Did you know that almost half of Tajikistan’s GDP comes from migrant remittances? Or that China and India between them receive USD 100 billion from the same source? These are just some statistics contained in the latest report by the International Organisation for Migration.
The Report makes interesting reading as it’s packed with interesting facts and figures, but also seeks to advance some kind of normative framework for policy making in the field of immigration (which we don’t always agree with). Perhaps its most interesting chapter is chapter five. This deals with migration and international development.
Trends in migration
The report points out that over the next few decades international migration is expected to expand and change in its reach and complexity. The effects of environmental change, new global political and economic dynamics, technological revolutions, social networks and growing demographic disparities will account for this. The latter will also mean that demand for skilled, but also unskilled labour (contrary to public assertions) in the developed world will remain high.
Development and migration
The report highlights that at least one effect of an expansion in migration is likely to be increased remittances by migrants. Chapter 5 goes on to discuss ways in which this can be harnessed in order to aid international development. Reducing transaction costs, increasing the speed and efficiency of formal transfers by using new technologies such as cell phone together with employer payroll deductions are just some suggestions for optimizing remittance flows.
It also however highlights the importance of states establishing migratory systems that genuinely reflect the wider migration trends discussed above. Failure to do this will condemn migrants to deploying irregular routes of entry and in so doing diminish the developmental benefits of migration as irregular migrants display a far lower propensity to remit.
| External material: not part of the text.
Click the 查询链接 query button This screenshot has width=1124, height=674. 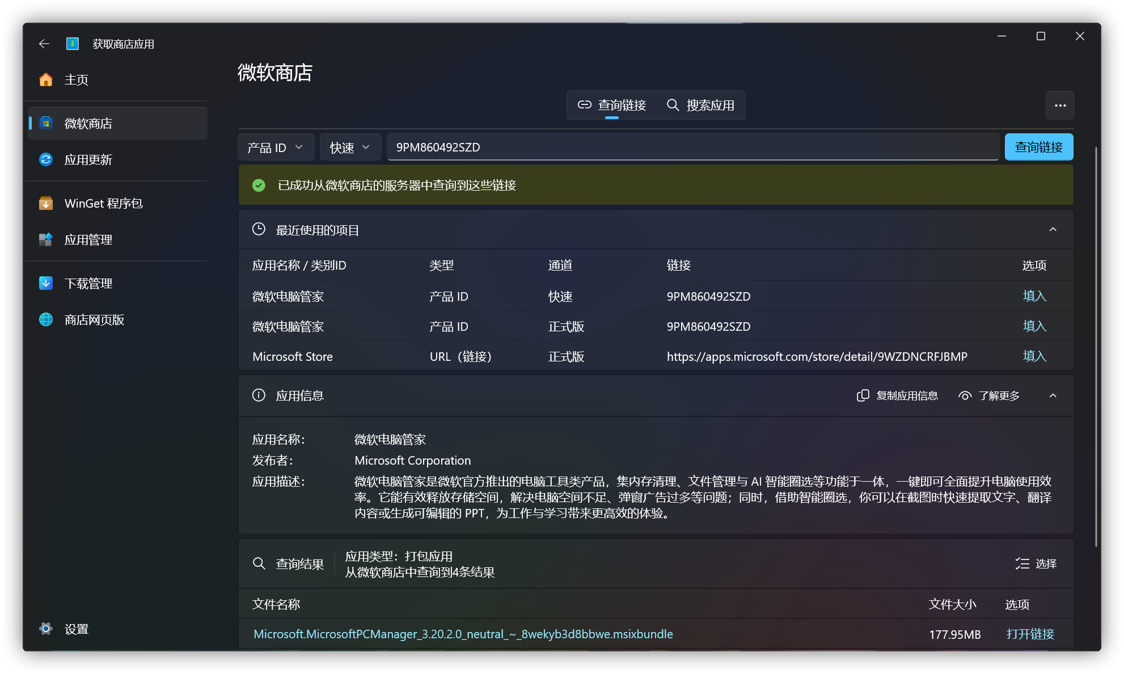pyautogui.click(x=1038, y=147)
The chapter goes on to discuss other ways in which the development impact of remittances can be maximized. It discusses initiatives in origin countries e.g.tax exemptions for capital investment from remittances. It also deals with engaging diasporas; consolidating knowledge networks; strengthening the links between return and development; promoting circular migration; training to retain, developing ethical recruitment policies and. institutional capacity-building.
The key point to emerge from the chapter however is that whilst migration is not a replacement for aid and other development initiatives – indeed migrants are particularly susceptible to shocks in the global economy, there is a pressing need to mainstream migration into development plans.
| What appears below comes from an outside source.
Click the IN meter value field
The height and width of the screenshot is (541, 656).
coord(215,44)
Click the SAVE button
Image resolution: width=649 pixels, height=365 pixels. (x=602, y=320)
Whilst there has been growing recognition of the inter-relationship between migration and development internationally, advances in the UK have been few and far between.
The UK was in fact rated poor by the Global Development Index for its migratory system, and presently migration and international development policy making is dealt with by entirely separate departments who treat the areas as unrelated to one another. This divide is regrettably also often mirrored in the advocacy of both NGOs concerned with development and immigration.
At a point when the Coalition has made some commitment to promoting international development through raising its overseas aid budget, its reluctance to engage with this in its review of our labour migration scheme represents a missed opportunity.